Insupportables supporteurs

Après les crues, les grèves du RER, la CGT… la vague footballistique sévit, alimentée par les commentateurs sportifs ou, pire, par les maquillés tricolores de la dernière heure.
publié le 12 juin 2016 à 17h21

En fait, c'est une question d'étanchéité. Le souci, c'est quand ça fuit vraiment. En temps ordinaire, les barrages tiennent. On arrive à peu près à contenir l'hystérie footballistique à sa place, dans son lit mineur ou majeur, dans son espace réservé. Et puis, à force, on maîtrise la cartographie. On sait comment l'éviter. On connaît les déviations salvatrices. On sait quelles pages, quelles plages horaires, quels chroniqueurs, devoir contourner. Il y a bien sûr, tout au long de l'année, des microfuites (sex-tape, corruption, chantage, call-girls, dopage, interviews de Zlatan, bagarres de hooligans, montages sur les bafouillements de Didier Deschamps au Petit Journal). Mais rien de vraiment préoccupant. Il arrive même que ce soit distrayant.

Le problème, donc, ce sont les crues. Quadriennales. Voire biennales : Mondial, Euro, tous les deux ans on y passe. Non pas les matchs, bien entendu. S’il n’y avait que les matchs ! Mais soudain, ça déborde, ça fuit de partout, ça entre dans les cuisines, dans les placards. Dès le matin, dans les bulletins des radios, la situation est hors de contrôle, le zouave du pont de l’Alma en a jusqu’au cou. Et les nuages annoncés sur le Stade de France : y aura-t-il des nuages ? Et les RER, comment fonctionneront les RER ? Et les poubelles, que vont penser les supporteurs étrangers en voyant les amoncellements d’ordures ? Et les fan-zones, comment contrôlera-t-on les fan-zones ? Et la CGT ? A trois jours, à deux jours, à quelques heures de l’échéance, va-t-elle enfin devenir raisonnable ? Et Alain Juppé, a-t-il un pronostic ? Et Valls ? Et Hollande, est-ce que ce sera bon pour les sondages de Hollande ? Sachez que le ministère de l’Intérieur recommande de se présenter trois heures à l’avance.
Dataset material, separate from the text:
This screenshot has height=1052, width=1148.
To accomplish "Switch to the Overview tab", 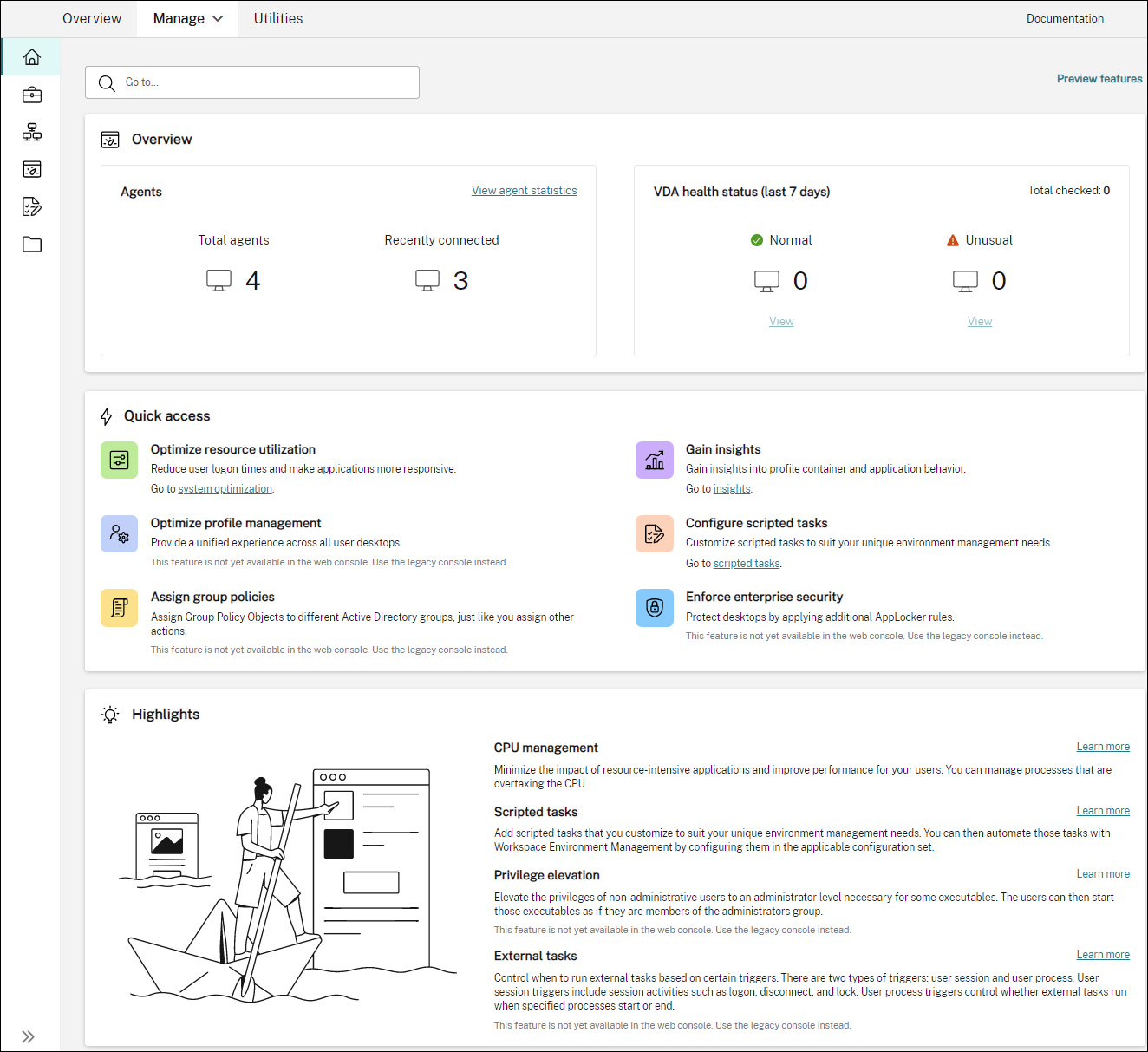I will pos(92,19).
Sachez que les vestes fluorescentes sont interdites. Tous supporteurs, évidemment ! Et surtout, vive la fête !

Par exemple, le flot envahit les pages de Libé. D'abord, modestement, la dernière page, consacrée au nouveau commentateur footballistique de TF1. On lit le portrait : c'est bien simple, on a envie de le proposer subito pour la béatification, ou le Nobel de la paix. Puis, la crue submerge la une, et les pages Evénement. On n'a pas le choix, on sort la barque, les pagaies, on tente de surnager. On tente d'entrer dans les récits épiques de notre (presque) homonyme Grégory Schneider. Allez savoir, si on avait un allié dans la place ! On commence l'article. Et puis on tombe sur ces mots : «La cosmologie tricolore est en ordre.» La cosmologie tricolore. Cette langue étrange, qu'ils parlent entre eux, entre journalistes spécialisés, et que l'on ne parlera jamais. Chavirage immédiat de la barque.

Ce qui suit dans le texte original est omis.